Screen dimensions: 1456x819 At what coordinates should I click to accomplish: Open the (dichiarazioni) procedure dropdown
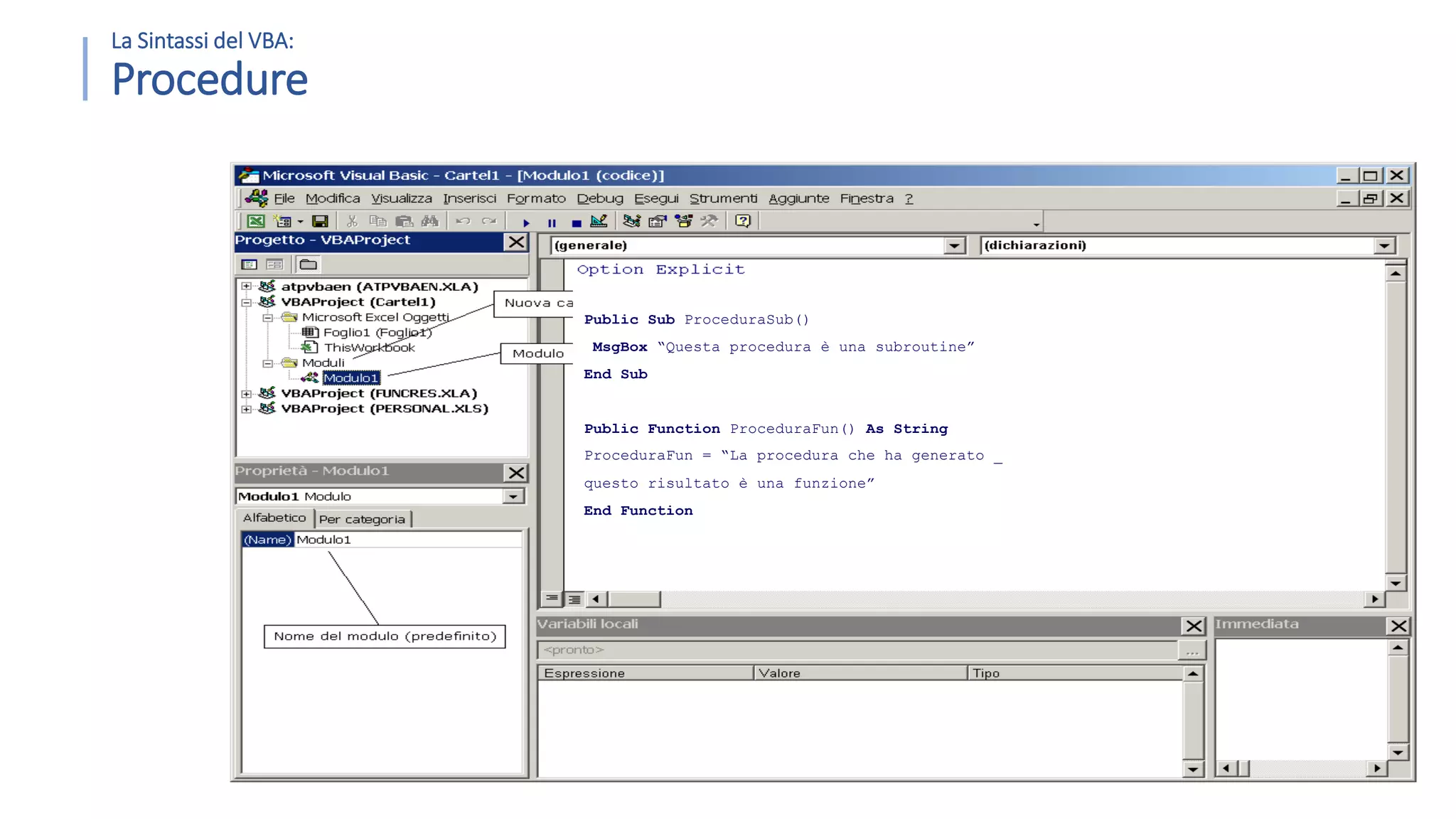click(1383, 246)
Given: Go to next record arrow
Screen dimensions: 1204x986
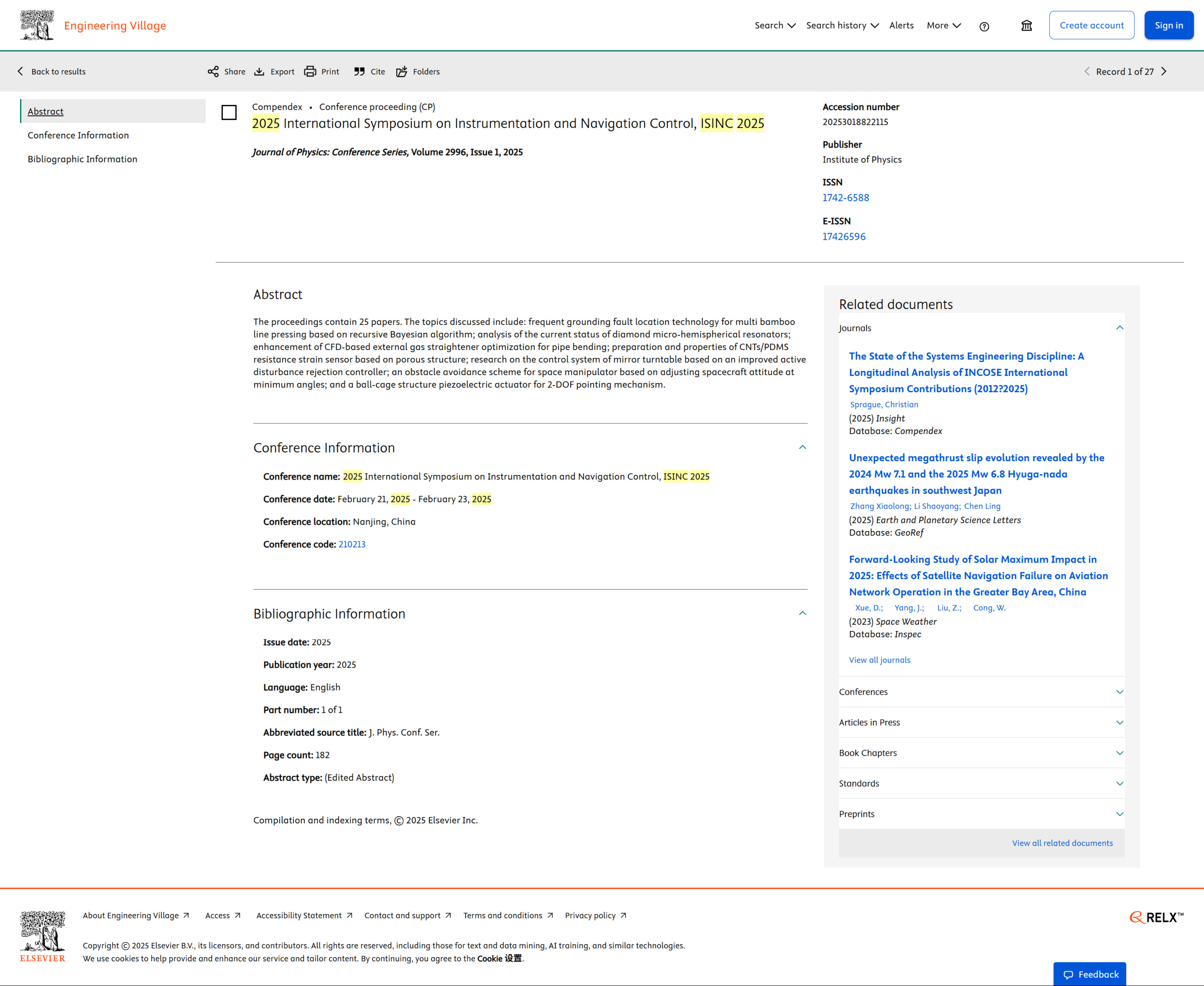Looking at the screenshot, I should tap(1164, 72).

********************

- WHAT IS EXPECTED
Please report how many lines of the material above contain the word "dimensions", matching case exactly. Give only the number.

- SOLUTION TO THIS TASK
2